AES-GCM-SIV: Misuse-Resistant Authenticated Encryption Cipher

AES-GCM-SIV (RFC 8452) is a state-of-the-art high-performance Authenticated Encryption with Associated Data (AEAD) cipher which also provides nonce reuse misuse resistance.

Suitable as a general purpose symmetric encryption cipher, AES-GCM-SIV also removes many of the "sharp edges" of AES-GCM, providing significantly better security bounds while simultaneously eliminating the most catastrophic risks of nonce reuse that exist in AES-GCM.

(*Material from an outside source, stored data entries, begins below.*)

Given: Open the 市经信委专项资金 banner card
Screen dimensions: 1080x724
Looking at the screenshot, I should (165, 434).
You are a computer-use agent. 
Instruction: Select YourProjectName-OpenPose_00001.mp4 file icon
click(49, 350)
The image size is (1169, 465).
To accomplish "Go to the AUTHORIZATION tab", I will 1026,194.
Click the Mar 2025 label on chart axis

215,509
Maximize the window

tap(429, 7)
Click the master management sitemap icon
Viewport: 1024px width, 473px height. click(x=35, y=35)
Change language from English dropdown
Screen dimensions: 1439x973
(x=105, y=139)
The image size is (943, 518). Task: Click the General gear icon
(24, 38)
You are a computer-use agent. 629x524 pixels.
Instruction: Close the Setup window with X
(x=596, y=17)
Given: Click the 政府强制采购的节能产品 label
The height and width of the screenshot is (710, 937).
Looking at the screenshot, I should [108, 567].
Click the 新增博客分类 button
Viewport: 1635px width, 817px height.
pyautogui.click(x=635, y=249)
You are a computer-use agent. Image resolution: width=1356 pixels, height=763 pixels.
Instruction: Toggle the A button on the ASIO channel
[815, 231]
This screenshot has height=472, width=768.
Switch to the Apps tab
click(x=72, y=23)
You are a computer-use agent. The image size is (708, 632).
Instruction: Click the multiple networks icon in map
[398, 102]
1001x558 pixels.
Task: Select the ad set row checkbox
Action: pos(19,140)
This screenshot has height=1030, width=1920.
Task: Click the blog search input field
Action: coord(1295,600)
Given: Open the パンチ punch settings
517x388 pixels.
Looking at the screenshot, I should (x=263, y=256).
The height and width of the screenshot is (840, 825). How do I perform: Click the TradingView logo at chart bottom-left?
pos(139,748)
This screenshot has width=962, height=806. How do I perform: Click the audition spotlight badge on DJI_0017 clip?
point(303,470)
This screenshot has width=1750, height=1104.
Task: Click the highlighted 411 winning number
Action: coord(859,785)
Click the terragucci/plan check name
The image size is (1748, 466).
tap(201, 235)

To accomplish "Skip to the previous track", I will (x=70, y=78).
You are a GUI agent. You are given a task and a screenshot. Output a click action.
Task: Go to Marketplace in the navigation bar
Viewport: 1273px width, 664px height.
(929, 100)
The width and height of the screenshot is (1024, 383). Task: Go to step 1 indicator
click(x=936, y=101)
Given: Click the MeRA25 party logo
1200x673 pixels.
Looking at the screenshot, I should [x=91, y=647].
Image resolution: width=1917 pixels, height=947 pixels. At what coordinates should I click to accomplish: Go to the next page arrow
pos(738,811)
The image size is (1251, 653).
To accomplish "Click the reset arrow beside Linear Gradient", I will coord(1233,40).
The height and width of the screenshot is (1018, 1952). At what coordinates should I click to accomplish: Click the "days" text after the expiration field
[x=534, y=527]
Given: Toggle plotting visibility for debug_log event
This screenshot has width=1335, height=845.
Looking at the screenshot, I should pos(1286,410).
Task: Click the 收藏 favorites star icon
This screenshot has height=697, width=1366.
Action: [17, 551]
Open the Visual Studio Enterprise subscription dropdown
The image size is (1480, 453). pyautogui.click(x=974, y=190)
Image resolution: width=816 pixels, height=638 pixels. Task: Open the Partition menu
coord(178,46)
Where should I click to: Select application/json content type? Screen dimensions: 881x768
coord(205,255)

Decryption performance is equivalent to AES-GCM. Encryption is marginally slower.

See also:

• Adam Langley: AES-GCM-SIV
• Coda Hale: Towards A Safer Footgun

Documentation

Security Warning

No security audits of this crate have ever been performed, and it has not been thoroughly assessed to ensure its operation is constant-time on common CPU architectures.

USE AT YOUR OWN RISK!

License

Licensed under either of:

• Apache License, Version 2.0
• MIT license

at your option.

Contribution

Unless you explicitly state otherwise, any contribution intentionally submitted for inclusion in the work by you, as defined in the Apache-2.0 license, shall be dual licensed as above, without any additional terms or conditions.